It wasn't until I went through this that I remembered back to my days in Corpus Christi and the same occurring there after Hurricane Allen, and Fern and Celia years before it. You become inured to focusing on locally surviving. But you forget the rest of the world goes on. The campaign stuff is infuriating and I'm worried about what's happening financially. And yet, we may as well have all been planted in Indonesia with no contact to the outside world. Without internet access, we're all clueless -- and even that's an understatement! I literally feel like Rip Van Winkle!
This is testament to how dependent we’ve now become on internet news. It’s happened gradually, but it’s had a comprehensive change on our lives – especially if you have any sociopolitical interests or activities. Now I've got new worries -- what else have I missed? Even with newfound electricity, it's going to be an unsettling night.
Day Five
A good portion of the morning was spent catching up! Catching up on outside news, catching up with friends who worried over me surviving the storm. After so long on the internet, I got a headache. So I decided to try to make my way to Home Depot and the grocery stores again. As it's Wednesday now, apparently traffic had picked up considerably. I tried three times unsuccessfully to attempt a trip and never made it out of my neighborhood. The east-west streets (Richmond and Westheimer further north) are clogged with bumper-to-bumper traffic. Even my north-south artery (two-laned Synott Rd.) was clogged with traffic back ups, which is unusual.

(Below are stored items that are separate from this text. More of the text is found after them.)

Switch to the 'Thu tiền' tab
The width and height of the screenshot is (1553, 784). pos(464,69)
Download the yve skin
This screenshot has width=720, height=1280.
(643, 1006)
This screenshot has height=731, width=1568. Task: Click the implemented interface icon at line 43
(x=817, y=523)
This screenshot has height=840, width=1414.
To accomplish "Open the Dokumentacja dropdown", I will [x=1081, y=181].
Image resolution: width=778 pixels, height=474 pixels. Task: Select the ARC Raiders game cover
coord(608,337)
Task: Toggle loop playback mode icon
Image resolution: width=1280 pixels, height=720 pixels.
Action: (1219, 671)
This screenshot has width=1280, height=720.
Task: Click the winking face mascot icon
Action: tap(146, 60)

I've become an involuntary urban shut-in!
Instead, I spent most of my day -- as before -- out in back, clearing vegetation debris to get to the downed fence debris. The angry yellow jackets are out in force. All their paper, honey-combed nests are down, and they're already hostile. My disruption of their new attempts at temporary homes is enraging them further. This takes up a good portion of the day.
After 8PM, I finally had a successful drive out of my neighborhood!
Unfortunately, stores are still closing early -- Home Depot at 7PM, Kroger at 8PM (I just missed it!). Again, more infuriating frustration over wasted trips! Waiting in long lines don't appeal to me, but making trips for nothing compounds the problem. But in my drive around, I noticed something good. Four gas stations are now open, with power and gasoline, and there was no waiting in multi-block lines! In fact, there was lots of business, but no lines at all -- a great sign. Noticing that the prices have gone up to $3.77/gal. -- a little over 10% rise from the $3.35 I paid two days before the storm -- was not so welcomed a sight.
But it is gasoline and I didn't have to drive 75 miles each way to get it. I topped off my tank, so it wasn't a totally wasted trip. The comfort level increases just a bit.
From what I see on TV, it seems FEMA is finally getting it together. Chertoff and the county and the mayor are all working in concert, and for the most part, everyone appears to be on the same page. It's about time.
Other things on hurricane news: there are over one hundred tankers parked in a line, anchored off of the Galveston coast. All of them are waiting to come into the Port of Houston to unload, maybe even some to load. Refineries are just in the beginning stages of bringing things online again, so it may be a while for some of those loading. This would be a horrible time for another storm to hit the western Gulf of Mexico -- thank God for the current weather patterns!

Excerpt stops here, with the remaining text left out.